“No real estate is permanently valuable but the grave.” Mark Twain might have thought twice about writing that had he lived in Singapore in 2011. I like learning about the ways of life in my adopted country and never thought much about death rituals here. However, when J came home from work exclaiming, “I heard cemeteries here rent burial plots!” I knew I had to dig deeper.
To begin my search, I let my fingers do the walking. I looked for funeral directors in the Yellow Pages (yes, the city-state has the same exact Yellow Pages and logo as in America). As I suspected, there were mostly Chinese establishments, but three names caught my eye: Casket Fairprice, The Resting Place, and Singapore Funeral Services (SFS). From the casket to the grave, these full-service companies have it all. SFS even has a Facebook page and a YouTube video.
One look at the three funeral directors’ websites showed me just how religiously diverse the local population is. Funeral services are available for Hindu, Muslim, Taoist, Buddhist, and Christian. If I searched longer I probably would have found a funeral package for Jainism. Cremation and columbarium are options as well as burials at sea (ashes only). Descriptions and prices were listed but no mention of burial plot rental fees.
With thoughts of a lease on the afterlife, J & I visited an abandoned Chinese cemetery. It wasn’t as if we expected to find For Rent or To Let signs dotted about the place. We heard Bukit Brown was more of a nature preserve than a cemetery. A personal deed to the land has kept it from joining the fate of 21 other cemeteries on the island. Land, being at a premium, and cemeteries considered a waste of space; hundreds of thousands of graves have been cleared to make way for public housing. Alas, “permanence” has an asterisk in Singapore.

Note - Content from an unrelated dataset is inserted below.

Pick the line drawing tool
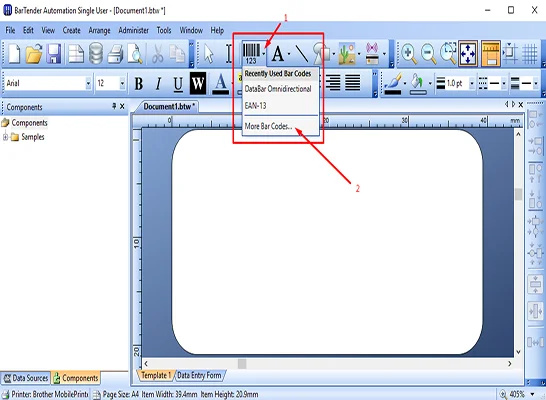Image resolution: width=546 pixels, height=400 pixels. [302, 54]
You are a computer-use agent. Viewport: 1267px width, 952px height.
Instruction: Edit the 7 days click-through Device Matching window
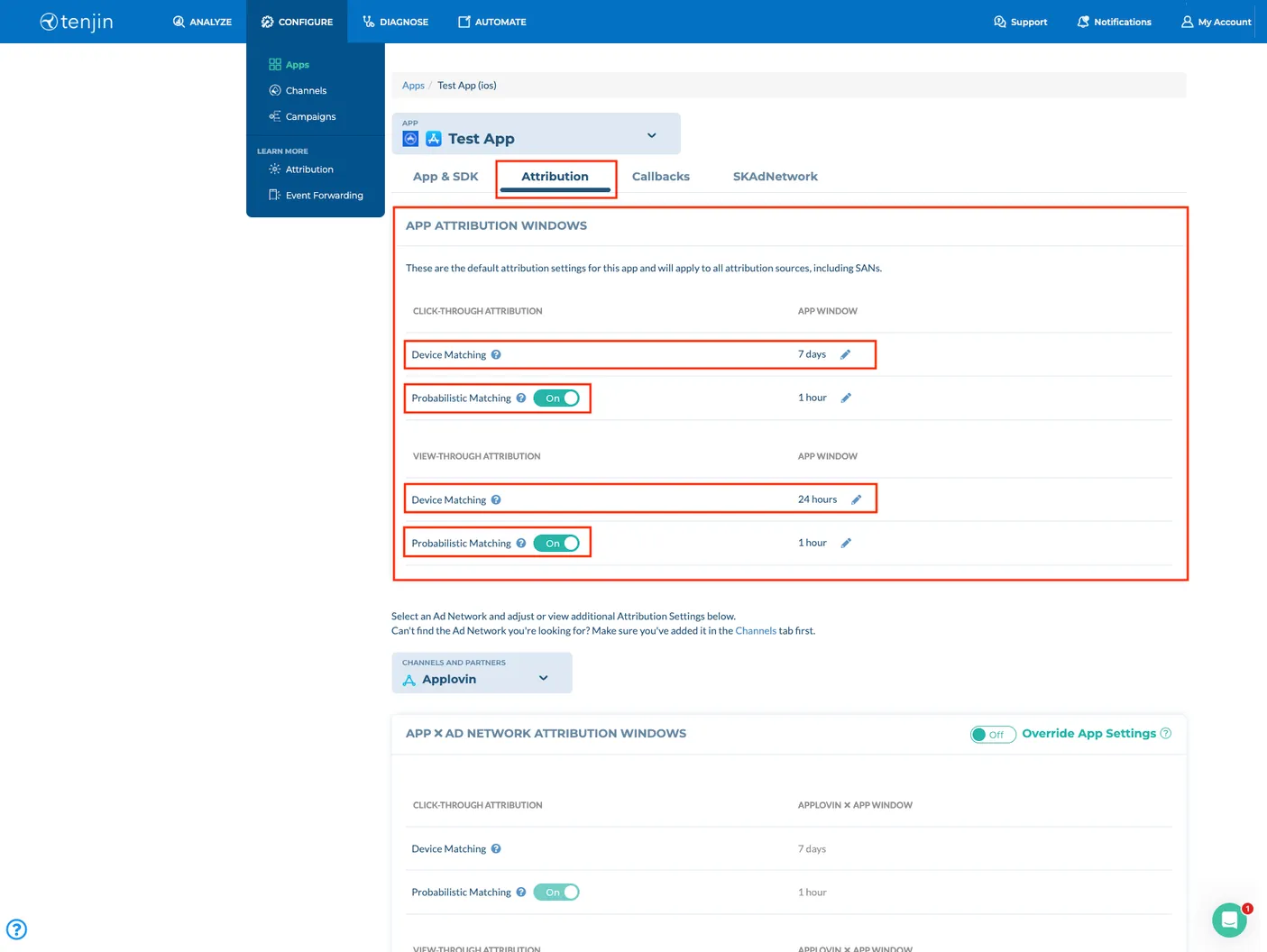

Our driver dropped us off at the base of Bukit Brown. Many locals are intensely spiritual about cemeteries and only visit their dead relatives during the Ching Ming Festival or Hungry Ghosts Festival. The cabbie made no bones about it; he wouldn’t drop us off at the entrance. Thinking about the moved graves, we were feeling spiritual, too. We instantly quoted the scene in Poltergeist when Craig T. Nelson says, “You moved the cemetery, but you left the bodies!” Since Bukit Brown is still a graveyard, we laid our worries to rest.
It was an enchanting place to have a stroll. The creeping jungle covered the old monuments and statues. A variety of birds flew and sang as expats exercised along the winding paths. Each grave site was formed by a low lying wall in the shape of a horseshoe. A headstone stood in the open end with a little stand for burning incense. The plots were scattered about the acreage in no special order that we could divine. The sprawling cemeteries and the need for land led the government to create the official New Burial System (NBS).
I unearthed the information about the NBS on the National Environmental Agency (NEA) website. Much like its US environmental counterpart, the NEA is responsible for everything green while maintaining the country’s development and quality of life. This government agency also licenses the funeral directors, crematoriums and columbaria. The NBS instructs the burial procedure while the NEA manages the process.
The grave conditions are clear. Out of the three remaining sites, Choa Chu Kang Government Cemetery is “the only cemetery in Singapore still open for business.” The plot itself isn’t dirt, rather it is a concrete crypt designed to “save space and make the cemetery more accessible.” On the day of a burial, next-of-kin pays a burial fee of $940 to the NEA. This secures a 15-year lease. When the lease is up, the remains are exhumed. If religion forbids cremation, then another site and lease will be made available. If not, the exhumed body is cremated. The ashes are delivered to the family or placed in a columbarium niche or prepared for a burial at sea. Together, the NBS and the NEA guarantees the cemetery land to last until 2130.
Death in Singapore is quite an undertaking!